[Records of locating words and elements]
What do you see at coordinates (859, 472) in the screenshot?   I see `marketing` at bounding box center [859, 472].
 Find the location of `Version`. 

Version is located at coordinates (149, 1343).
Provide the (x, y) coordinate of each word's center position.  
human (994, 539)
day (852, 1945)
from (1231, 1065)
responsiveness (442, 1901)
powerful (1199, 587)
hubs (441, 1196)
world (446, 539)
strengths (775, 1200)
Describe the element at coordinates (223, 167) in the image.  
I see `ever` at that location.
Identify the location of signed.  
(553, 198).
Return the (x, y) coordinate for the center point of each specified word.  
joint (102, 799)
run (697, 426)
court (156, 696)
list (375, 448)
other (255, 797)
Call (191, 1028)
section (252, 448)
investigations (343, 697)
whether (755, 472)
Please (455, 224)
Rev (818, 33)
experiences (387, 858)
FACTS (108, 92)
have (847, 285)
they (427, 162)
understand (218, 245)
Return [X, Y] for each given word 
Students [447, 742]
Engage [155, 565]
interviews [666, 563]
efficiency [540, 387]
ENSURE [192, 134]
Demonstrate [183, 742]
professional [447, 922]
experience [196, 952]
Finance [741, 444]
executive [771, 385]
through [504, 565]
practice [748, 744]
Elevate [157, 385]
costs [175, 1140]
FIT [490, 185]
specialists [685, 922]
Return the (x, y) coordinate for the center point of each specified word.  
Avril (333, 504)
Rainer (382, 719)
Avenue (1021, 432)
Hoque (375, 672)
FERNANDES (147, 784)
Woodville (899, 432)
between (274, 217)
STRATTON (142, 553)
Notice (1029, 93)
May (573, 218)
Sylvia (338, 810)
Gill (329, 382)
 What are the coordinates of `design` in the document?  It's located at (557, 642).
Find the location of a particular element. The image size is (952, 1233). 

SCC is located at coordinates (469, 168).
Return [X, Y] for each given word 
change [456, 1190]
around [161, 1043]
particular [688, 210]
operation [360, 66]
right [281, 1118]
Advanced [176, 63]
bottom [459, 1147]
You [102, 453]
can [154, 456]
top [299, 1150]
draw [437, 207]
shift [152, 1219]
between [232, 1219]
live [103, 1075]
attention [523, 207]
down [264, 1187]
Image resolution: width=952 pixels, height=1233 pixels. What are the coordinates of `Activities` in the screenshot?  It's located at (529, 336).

§ **GOAL**:
Could you repeat everything from the line containing "FIT [490, 185]" down to the line containing "shift [152, 1219]", both included, with nothing changed?

§ **EXERCISE OUTPUT**:
FIT [490, 185]
specialists [685, 922]
Return the (x, y) coordinate for the center point of each specified word.  
Avril (333, 504)
Rainer (382, 719)
Avenue (1021, 432)
Hoque (375, 672)
FERNANDES (147, 784)
Woodville (899, 432)
between (274, 217)
STRATTON (142, 553)
Notice (1029, 93)
May (573, 218)
Sylvia (338, 810)
Gill (329, 382)
 What are the coordinates of `design` in the document?  It's located at (557, 642).
Find the location of a particular element. The image size is (952, 1233). 

SCC is located at coordinates (469, 168).
Return [X, Y] for each given word 
change [456, 1190]
around [161, 1043]
particular [688, 210]
operation [360, 66]
right [281, 1118]
Advanced [176, 63]
bottom [459, 1147]
You [102, 453]
can [154, 456]
top [299, 1150]
draw [437, 207]
shift [152, 1219]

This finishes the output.